**TASK TO CARRY OUT**
Copy the following lines word for word, starting at the line that contains "Click the Cite quotation icon" and ending after the line that contains "click(28, 23)".

**GIVEN RECORDS**
---*---
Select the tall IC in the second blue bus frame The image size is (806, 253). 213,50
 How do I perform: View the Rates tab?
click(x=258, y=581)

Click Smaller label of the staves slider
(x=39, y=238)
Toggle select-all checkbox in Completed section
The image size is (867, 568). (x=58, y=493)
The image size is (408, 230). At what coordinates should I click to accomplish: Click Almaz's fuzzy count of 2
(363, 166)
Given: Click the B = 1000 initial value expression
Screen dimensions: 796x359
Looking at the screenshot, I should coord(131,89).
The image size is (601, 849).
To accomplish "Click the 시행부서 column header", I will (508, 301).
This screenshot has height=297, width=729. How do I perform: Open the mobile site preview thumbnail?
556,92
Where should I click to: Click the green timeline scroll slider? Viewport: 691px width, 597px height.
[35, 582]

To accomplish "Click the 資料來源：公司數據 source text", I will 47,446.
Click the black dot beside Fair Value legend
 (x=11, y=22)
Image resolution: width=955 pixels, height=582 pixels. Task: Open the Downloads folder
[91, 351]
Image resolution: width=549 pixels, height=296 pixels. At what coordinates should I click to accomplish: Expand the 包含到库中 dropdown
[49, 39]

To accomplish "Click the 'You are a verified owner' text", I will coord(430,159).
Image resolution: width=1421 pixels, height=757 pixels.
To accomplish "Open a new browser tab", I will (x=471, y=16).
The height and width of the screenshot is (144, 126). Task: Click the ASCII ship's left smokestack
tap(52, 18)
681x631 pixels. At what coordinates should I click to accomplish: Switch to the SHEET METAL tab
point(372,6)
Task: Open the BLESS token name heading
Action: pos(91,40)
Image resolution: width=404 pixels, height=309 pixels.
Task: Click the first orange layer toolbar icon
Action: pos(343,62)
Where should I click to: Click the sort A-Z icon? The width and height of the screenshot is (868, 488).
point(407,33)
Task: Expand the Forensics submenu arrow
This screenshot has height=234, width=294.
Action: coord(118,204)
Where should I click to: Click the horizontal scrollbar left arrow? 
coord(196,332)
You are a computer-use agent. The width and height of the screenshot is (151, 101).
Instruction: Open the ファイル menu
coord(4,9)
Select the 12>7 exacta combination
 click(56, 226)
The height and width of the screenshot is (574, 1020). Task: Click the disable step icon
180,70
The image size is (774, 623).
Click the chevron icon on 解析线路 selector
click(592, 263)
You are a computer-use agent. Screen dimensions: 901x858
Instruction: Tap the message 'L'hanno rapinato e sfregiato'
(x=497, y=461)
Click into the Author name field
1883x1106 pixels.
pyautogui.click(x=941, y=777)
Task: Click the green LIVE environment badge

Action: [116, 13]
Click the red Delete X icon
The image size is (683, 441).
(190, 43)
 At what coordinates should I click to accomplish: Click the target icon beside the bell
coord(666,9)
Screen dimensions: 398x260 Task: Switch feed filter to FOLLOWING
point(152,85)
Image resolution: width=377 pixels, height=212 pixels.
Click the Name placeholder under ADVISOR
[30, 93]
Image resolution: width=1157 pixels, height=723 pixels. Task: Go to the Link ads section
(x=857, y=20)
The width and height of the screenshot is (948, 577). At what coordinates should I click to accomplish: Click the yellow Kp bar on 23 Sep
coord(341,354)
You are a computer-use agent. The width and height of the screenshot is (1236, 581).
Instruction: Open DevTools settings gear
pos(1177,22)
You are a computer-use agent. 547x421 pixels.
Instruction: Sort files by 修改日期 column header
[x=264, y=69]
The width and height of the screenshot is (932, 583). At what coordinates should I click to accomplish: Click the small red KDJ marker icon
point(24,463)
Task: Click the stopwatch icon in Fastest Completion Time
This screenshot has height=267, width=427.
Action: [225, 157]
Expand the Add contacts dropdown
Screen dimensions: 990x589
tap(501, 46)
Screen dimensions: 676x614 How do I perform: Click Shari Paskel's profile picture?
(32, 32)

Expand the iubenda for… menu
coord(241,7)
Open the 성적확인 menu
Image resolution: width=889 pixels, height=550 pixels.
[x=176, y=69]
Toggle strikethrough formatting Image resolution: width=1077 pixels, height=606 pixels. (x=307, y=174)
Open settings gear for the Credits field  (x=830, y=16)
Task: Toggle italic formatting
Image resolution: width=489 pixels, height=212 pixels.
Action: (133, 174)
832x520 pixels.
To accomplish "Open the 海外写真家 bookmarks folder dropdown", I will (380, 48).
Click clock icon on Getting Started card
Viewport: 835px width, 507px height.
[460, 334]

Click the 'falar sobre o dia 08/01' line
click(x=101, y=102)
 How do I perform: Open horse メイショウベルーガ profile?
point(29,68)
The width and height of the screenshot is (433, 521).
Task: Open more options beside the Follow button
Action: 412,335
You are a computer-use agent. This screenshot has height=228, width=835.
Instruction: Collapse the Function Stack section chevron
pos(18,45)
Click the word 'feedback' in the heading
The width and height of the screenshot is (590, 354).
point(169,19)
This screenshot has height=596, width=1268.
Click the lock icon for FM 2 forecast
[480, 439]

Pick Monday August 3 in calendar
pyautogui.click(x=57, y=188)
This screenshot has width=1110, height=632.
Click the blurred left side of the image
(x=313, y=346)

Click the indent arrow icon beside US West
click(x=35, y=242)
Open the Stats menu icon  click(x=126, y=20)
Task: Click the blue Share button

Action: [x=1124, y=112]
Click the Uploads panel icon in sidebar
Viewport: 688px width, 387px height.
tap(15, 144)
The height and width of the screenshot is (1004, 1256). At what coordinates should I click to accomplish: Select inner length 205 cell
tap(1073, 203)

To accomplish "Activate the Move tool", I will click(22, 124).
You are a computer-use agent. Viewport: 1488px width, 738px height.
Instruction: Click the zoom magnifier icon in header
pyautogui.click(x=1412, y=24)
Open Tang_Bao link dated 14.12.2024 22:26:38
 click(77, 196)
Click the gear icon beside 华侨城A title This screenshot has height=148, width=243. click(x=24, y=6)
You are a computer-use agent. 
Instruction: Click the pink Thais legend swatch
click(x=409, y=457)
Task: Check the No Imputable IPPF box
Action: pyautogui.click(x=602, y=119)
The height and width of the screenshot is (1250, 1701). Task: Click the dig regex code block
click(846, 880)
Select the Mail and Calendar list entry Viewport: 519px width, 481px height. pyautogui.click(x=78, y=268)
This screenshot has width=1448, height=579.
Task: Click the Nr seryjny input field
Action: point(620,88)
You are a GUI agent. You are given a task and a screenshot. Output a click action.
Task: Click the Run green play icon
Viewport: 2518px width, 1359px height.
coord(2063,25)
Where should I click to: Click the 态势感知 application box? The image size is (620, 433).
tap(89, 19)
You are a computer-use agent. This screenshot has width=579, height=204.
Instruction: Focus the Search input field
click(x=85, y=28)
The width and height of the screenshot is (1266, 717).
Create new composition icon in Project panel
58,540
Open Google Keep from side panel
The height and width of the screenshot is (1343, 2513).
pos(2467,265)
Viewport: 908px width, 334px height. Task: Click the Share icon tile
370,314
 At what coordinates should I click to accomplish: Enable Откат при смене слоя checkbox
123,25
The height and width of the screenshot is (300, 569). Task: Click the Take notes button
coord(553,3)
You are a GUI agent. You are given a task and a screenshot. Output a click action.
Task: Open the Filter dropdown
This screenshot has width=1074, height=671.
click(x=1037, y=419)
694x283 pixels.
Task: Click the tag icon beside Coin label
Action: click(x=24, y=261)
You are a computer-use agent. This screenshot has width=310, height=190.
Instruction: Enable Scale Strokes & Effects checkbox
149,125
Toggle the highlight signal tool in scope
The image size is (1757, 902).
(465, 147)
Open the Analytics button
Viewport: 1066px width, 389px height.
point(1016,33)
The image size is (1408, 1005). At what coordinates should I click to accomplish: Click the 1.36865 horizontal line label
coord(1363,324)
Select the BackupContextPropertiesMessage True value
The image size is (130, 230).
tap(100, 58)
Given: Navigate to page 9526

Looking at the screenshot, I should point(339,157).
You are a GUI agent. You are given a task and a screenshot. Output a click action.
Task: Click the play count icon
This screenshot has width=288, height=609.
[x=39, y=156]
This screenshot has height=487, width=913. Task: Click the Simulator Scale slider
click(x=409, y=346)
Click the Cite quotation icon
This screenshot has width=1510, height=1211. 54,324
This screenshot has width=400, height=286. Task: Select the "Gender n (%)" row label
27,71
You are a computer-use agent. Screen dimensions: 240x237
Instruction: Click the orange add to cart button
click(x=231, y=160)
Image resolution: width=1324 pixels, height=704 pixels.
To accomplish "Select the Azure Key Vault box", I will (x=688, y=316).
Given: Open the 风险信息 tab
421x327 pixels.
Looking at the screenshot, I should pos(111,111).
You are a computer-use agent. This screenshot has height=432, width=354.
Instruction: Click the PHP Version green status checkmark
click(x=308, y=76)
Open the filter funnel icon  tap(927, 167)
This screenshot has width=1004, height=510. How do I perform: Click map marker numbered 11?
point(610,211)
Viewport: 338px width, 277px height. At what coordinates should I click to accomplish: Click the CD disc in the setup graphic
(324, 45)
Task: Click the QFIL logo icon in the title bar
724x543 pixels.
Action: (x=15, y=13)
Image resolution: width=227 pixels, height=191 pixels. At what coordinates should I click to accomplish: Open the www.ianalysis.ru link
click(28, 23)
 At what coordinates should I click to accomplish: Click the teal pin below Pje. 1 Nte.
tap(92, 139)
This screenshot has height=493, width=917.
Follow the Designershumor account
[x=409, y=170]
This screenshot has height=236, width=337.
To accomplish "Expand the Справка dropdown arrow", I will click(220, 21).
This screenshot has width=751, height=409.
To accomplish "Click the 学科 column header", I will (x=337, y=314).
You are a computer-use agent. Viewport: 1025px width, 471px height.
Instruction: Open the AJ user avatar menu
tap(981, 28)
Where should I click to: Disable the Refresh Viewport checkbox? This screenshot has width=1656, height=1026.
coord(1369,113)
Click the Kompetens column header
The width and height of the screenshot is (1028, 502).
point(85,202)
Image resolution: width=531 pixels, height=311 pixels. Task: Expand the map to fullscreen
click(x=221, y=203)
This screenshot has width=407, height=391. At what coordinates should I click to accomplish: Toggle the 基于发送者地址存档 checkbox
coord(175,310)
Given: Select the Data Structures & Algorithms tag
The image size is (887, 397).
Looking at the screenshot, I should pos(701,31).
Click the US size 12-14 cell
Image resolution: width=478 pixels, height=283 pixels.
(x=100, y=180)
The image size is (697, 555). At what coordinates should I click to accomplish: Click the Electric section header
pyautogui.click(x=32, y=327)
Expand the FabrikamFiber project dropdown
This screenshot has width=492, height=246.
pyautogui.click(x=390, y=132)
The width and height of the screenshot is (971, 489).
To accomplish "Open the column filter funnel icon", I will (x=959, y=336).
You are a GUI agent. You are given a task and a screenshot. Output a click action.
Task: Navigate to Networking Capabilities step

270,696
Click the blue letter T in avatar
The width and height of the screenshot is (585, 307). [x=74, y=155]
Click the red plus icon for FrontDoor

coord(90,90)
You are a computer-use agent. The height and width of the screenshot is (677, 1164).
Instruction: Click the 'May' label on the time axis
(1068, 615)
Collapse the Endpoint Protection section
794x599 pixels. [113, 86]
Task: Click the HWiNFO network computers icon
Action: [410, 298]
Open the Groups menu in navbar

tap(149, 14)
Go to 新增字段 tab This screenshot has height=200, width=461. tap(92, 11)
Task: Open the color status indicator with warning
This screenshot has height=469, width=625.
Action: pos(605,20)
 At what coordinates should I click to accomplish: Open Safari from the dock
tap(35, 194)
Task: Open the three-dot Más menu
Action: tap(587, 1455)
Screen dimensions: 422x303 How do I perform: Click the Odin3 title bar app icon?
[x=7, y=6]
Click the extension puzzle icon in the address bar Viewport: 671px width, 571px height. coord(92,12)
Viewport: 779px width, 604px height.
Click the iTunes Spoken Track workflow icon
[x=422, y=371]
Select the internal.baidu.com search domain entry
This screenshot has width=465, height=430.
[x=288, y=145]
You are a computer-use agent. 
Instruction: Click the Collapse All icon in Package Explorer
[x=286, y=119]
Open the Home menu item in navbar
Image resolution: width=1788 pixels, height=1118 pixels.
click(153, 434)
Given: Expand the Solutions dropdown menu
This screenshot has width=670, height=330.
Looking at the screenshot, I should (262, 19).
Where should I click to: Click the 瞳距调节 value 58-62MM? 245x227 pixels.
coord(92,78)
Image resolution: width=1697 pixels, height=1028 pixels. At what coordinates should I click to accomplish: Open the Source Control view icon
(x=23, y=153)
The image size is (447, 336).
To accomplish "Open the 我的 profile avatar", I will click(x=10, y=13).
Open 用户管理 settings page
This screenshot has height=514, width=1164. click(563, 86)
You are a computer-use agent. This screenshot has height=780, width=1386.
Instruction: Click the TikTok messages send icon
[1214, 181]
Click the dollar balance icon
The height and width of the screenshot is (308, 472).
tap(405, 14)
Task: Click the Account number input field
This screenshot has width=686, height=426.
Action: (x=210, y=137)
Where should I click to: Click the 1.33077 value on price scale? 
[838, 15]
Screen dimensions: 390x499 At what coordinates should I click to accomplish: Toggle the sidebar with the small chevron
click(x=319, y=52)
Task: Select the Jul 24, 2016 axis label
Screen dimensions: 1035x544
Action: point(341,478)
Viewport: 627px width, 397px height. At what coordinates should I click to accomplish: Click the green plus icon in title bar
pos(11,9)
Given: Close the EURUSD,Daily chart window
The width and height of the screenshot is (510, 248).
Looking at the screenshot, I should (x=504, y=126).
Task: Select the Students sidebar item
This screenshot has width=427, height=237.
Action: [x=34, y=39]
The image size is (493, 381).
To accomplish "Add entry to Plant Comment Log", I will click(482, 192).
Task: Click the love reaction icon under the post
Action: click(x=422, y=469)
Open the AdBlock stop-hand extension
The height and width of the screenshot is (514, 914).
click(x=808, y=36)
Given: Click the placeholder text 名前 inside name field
---*---
**FINISHED ANSWER**
Click the Cite quotation icon
This screenshot has width=1510, height=1211. 54,324
This screenshot has width=400, height=286. Task: Select the "Gender n (%)" row label
27,71
You are a computer-use agent. Screen dimensions: 240x237
Instruction: Click the orange add to cart button
click(x=231, y=160)
Image resolution: width=1324 pixels, height=704 pixels.
To accomplish "Select the Azure Key Vault box", I will (x=688, y=316).
Given: Open the 风险信息 tab
421x327 pixels.
Looking at the screenshot, I should pos(111,111).
You are a computer-use agent. This screenshot has height=432, width=354.
Instruction: Click the PHP Version green status checkmark
click(x=308, y=76)
Open the filter funnel icon  tap(927, 167)
This screenshot has width=1004, height=510. How do I perform: Click map marker numbered 11?
point(610,211)
Viewport: 338px width, 277px height. At what coordinates should I click to accomplish: Click the CD disc in the setup graphic
(324, 45)
Task: Click the QFIL logo icon in the title bar
724x543 pixels.
Action: (x=15, y=13)
Image resolution: width=227 pixels, height=191 pixels. At what coordinates should I click to accomplish: Open the www.ianalysis.ru link
click(28, 23)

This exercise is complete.